__PROVIDED RECORDS__:
— START —
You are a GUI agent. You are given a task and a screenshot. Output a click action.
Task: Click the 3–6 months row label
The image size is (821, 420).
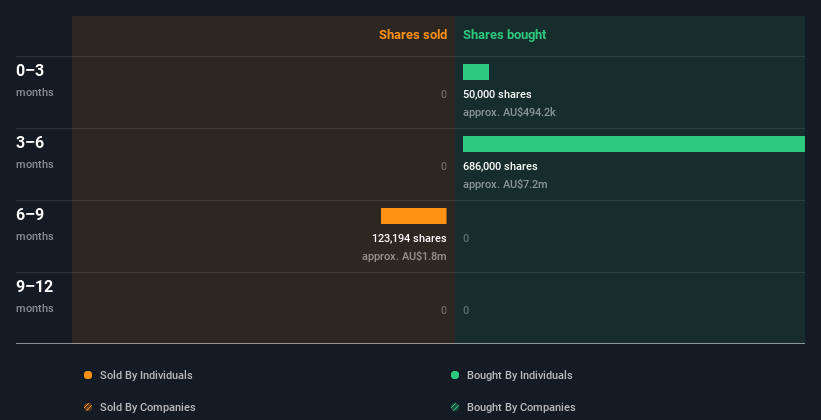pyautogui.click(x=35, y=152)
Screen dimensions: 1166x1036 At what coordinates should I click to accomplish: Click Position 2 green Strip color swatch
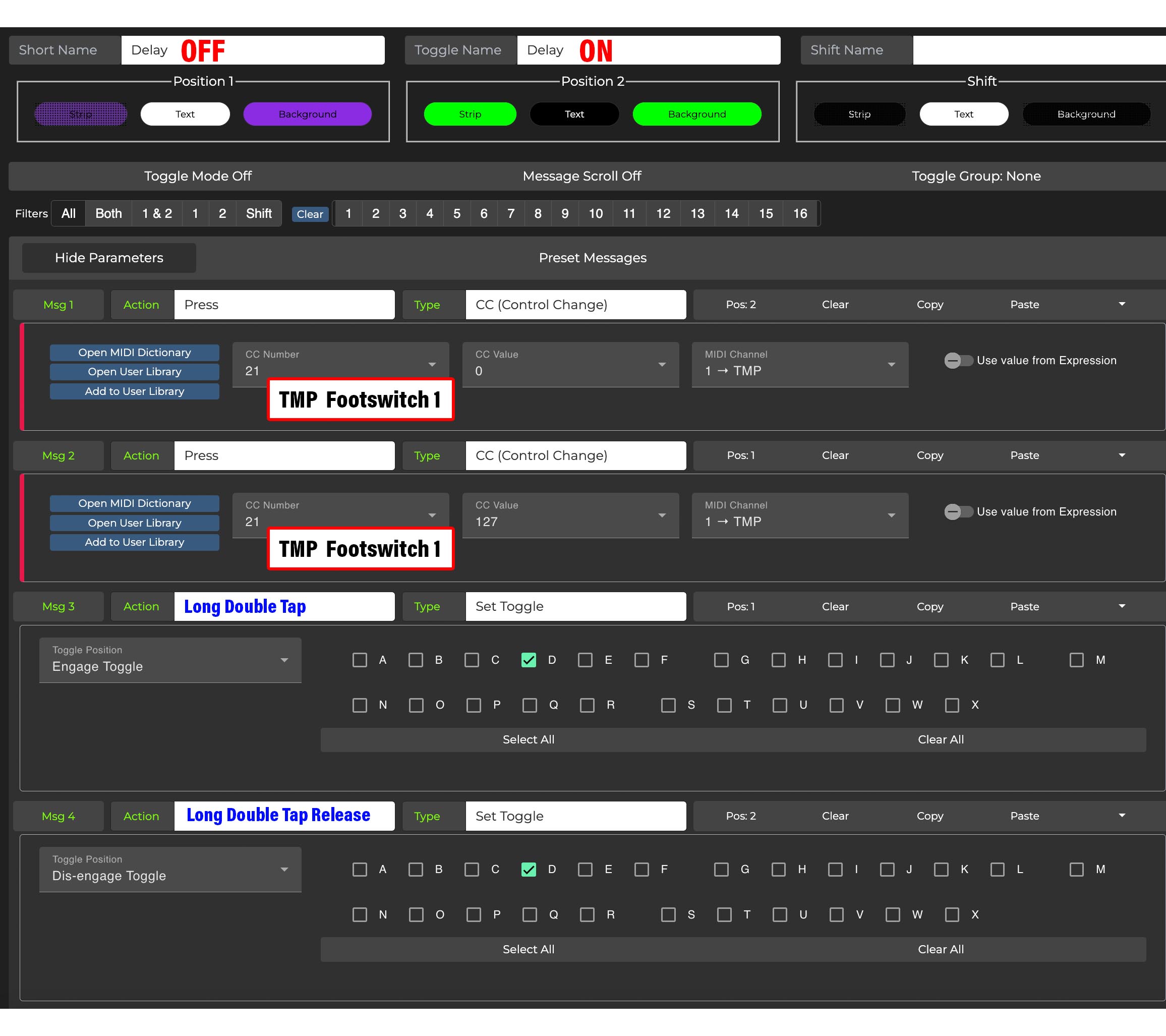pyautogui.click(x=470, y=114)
— END —
— START —
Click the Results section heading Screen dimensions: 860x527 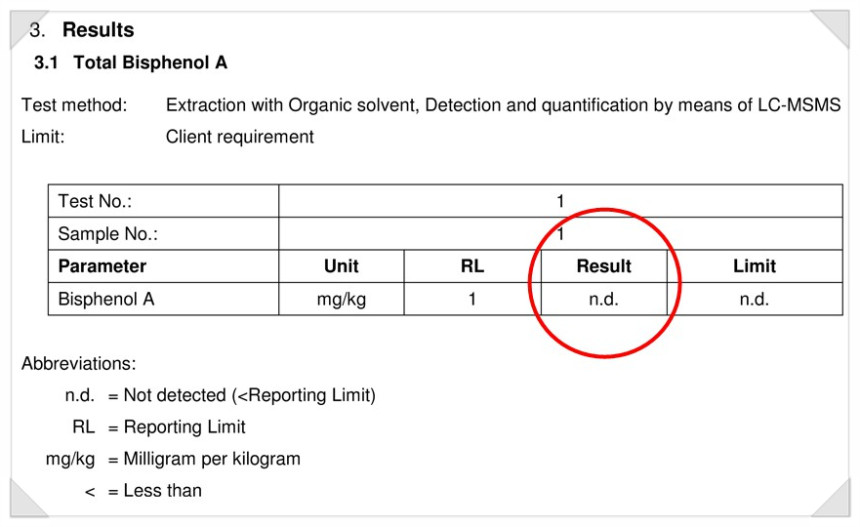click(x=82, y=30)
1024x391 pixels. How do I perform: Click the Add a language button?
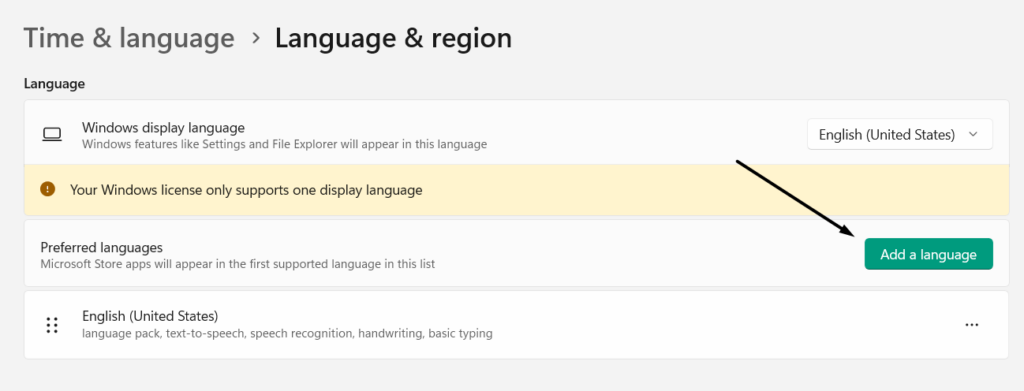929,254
— END —
__STATED EXERCISE__: Please reproduce the part of the material that opens with the line containing "Screen dimensions: 1166x1036" and closes with the line containing "pyautogui.click(x=470, y=114)". Leave the pictures out of your copy.

__REPLY__:
Screen dimensions: 1166x1036 At what coordinates should I click to accomplish: Click Position 2 green Strip color swatch
pyautogui.click(x=470, y=114)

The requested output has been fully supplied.